Collected data:
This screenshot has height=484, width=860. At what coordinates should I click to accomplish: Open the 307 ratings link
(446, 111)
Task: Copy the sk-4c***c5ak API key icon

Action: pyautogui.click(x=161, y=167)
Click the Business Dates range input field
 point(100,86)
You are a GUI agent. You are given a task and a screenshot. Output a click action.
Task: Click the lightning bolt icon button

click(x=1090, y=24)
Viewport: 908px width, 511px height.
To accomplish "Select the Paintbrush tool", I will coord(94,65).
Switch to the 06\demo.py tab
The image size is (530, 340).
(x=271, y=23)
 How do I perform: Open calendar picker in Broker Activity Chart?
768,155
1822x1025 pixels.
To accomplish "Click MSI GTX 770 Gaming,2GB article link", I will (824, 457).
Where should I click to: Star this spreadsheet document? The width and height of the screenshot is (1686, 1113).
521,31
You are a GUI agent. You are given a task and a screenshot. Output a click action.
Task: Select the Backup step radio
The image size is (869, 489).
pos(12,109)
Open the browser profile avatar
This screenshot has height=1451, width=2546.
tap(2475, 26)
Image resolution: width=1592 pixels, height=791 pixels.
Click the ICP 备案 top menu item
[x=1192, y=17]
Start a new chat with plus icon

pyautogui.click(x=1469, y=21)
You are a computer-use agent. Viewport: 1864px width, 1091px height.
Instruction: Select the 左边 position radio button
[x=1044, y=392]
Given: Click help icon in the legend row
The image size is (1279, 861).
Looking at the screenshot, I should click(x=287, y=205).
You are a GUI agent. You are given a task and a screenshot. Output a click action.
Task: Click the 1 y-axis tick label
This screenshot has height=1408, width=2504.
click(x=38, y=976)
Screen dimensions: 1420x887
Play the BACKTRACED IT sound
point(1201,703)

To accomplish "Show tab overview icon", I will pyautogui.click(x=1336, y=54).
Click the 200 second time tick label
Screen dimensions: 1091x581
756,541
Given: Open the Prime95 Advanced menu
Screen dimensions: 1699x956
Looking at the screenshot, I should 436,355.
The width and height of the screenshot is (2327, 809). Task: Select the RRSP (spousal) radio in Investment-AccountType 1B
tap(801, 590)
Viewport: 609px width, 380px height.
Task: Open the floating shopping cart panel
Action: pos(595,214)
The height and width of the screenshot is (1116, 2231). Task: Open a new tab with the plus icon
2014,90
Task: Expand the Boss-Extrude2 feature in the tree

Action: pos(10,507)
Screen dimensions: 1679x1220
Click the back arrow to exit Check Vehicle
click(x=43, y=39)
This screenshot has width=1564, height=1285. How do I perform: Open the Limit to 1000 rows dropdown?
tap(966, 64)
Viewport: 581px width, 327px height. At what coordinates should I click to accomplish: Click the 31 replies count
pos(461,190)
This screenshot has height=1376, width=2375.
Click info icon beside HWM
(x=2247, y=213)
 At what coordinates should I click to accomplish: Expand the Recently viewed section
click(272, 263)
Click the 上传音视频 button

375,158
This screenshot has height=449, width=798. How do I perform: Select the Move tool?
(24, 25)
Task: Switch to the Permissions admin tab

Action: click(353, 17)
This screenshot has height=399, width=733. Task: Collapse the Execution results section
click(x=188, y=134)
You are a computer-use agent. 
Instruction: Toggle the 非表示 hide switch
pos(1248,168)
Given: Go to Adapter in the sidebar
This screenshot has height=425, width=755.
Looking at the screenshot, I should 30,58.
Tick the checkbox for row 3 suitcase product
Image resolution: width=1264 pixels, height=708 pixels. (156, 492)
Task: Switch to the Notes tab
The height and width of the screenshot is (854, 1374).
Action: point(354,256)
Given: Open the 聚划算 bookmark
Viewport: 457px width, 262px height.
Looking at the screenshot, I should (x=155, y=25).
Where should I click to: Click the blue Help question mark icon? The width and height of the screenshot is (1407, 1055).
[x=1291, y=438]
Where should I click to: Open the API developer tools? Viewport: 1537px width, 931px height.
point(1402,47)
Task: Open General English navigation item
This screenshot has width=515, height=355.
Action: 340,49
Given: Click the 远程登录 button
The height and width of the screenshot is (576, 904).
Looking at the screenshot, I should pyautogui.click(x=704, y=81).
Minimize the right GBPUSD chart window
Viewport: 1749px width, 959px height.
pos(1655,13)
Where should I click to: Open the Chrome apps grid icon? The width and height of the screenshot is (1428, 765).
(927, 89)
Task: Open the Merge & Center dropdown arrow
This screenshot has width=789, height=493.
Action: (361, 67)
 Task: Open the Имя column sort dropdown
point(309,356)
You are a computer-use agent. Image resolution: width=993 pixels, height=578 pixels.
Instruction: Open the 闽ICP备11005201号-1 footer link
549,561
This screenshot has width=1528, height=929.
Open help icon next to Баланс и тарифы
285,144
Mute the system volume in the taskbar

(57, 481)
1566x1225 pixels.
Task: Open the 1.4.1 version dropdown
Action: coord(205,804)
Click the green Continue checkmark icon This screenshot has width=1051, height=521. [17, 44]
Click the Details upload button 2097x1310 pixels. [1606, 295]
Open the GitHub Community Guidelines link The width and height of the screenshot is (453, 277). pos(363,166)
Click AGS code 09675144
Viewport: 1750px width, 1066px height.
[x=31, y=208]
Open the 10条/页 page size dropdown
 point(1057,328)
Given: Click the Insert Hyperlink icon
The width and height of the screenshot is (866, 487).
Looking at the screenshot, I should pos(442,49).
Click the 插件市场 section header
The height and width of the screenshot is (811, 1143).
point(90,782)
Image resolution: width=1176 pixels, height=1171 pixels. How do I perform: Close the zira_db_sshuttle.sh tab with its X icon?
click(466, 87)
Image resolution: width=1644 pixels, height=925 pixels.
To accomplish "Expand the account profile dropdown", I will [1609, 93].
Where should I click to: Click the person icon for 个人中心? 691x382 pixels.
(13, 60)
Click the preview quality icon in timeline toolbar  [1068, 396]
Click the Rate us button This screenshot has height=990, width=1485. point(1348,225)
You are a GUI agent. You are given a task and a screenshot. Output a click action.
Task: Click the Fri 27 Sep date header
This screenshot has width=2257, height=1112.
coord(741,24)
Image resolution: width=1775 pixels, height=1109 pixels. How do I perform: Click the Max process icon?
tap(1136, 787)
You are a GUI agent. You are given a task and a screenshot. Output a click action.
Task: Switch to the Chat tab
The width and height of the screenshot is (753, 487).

#### Exercise goal
Filter the entries above and copy only the lines that hold "profile".

#### Exercise solution
Open the browser profile avatar
To accomplish "Expand the account profile dropdown", I will [1609, 93].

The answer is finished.